**Provided information**
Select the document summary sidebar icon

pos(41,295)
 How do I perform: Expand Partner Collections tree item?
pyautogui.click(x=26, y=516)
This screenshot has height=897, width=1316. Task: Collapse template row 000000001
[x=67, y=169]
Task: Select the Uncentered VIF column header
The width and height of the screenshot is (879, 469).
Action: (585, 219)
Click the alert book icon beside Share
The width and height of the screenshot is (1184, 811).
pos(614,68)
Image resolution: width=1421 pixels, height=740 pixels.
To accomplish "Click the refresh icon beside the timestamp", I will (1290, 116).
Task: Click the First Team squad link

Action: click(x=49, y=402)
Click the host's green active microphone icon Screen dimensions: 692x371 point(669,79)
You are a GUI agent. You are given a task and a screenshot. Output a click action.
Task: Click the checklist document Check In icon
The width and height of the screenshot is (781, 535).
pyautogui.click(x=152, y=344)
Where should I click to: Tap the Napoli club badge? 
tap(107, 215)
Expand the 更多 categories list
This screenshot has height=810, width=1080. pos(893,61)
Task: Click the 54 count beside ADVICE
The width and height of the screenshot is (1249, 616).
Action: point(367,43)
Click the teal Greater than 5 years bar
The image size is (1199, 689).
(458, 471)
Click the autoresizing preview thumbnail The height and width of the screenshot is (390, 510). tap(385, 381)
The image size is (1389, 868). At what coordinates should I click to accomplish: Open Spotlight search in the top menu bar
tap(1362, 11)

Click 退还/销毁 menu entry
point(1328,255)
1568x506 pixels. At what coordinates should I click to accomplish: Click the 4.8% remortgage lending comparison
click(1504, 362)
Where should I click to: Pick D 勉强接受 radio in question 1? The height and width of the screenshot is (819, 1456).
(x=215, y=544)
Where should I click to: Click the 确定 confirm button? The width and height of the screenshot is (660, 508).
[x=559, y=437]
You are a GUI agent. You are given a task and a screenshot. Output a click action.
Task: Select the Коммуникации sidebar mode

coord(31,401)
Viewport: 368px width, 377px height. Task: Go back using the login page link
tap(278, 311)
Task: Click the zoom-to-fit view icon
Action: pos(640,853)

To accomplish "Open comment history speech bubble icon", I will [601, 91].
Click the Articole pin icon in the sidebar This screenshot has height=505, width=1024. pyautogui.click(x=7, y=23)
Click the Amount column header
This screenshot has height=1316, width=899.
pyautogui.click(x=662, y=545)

**Action item**
Where a line of the entries contains "header", report that line.

**Exercise answer**
Task: Select the Uncentered VIF column header
Click the Amount column header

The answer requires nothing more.